There is a need for relatable information from different people and perspectives in order to empower the target group with competence to act in situations of proactivity in sexual health. We asked ourselves; How can we expect sexual health in the general public to be improved when even public actors only focus on the negative consequenses?
We took inspiration from how public health talk about nutrition and physical activity, promoting health effects of eating healthy, showing inspiring recipes etc. Could this be transferred to sexual health?
Creating guidelines In the process of constructing a service opportunity we created brand experience guidelines, including service personality traits, service principles and an analysis of the needs the service should aim to meet.
6 om dagen(six a day)
Using the guidelines for how public health services can affect proactive sexual health we have identified a service opportunity where these guidelines are manifested. 6 om dagen is a public health service that promotes sexuality and sexual health as a positive part of peoples lives, equal to physical activity or nutrition. By being present in peoples everyday life the service offers resources that engage, enable and empower people to act sexually healthy.

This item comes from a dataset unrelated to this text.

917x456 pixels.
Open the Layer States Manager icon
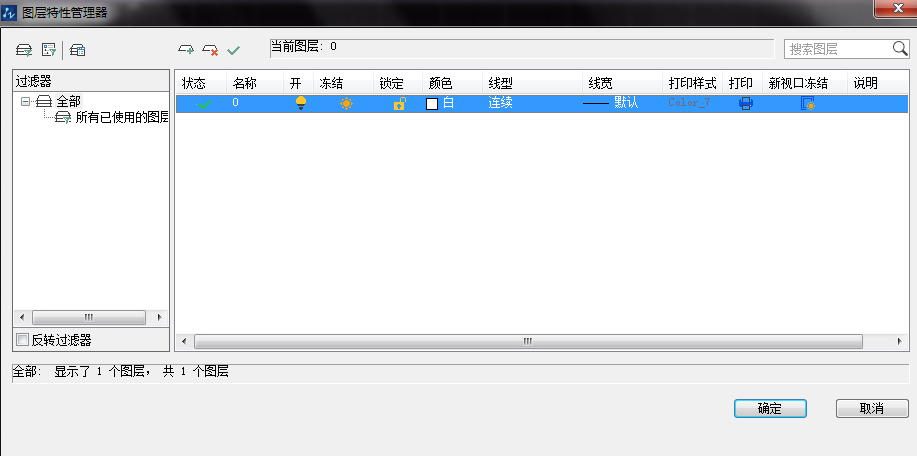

One of the service offerings is "Kiss and tell". Kiss and tell aims to build peoples competence to act by offering a space for relatable conversations of emotional, social and physical themes related to sexual health. To find relatable experiences empowers users to cope with relationship issues, setting boundaries, start difficult conversations, negotiate and talk, which also helps to normalize sexual health. The short format of the stories make them easily accessible and engaging. An other offering is the information webpage which includes promotional as well as disease preventing information. The information is realistic and relevant to people and their everyday interactions, and offer diverse and holistic information about all aspects of sexual health.
Conclusion
The end result and project contribution is a set of guidelines and a service opportunity aimed to inspire public health actors to see the possibilities for enabling, empowering and engaging peoples proactive sexual health. We wish that our process and project itself will be used as a backdrop for a wider discussion about proactive intitiatives. We also wish for public health actors to see the opportunity they have to affect societal change by reframing how they communicate the importance of sexual health in peoples everyday life.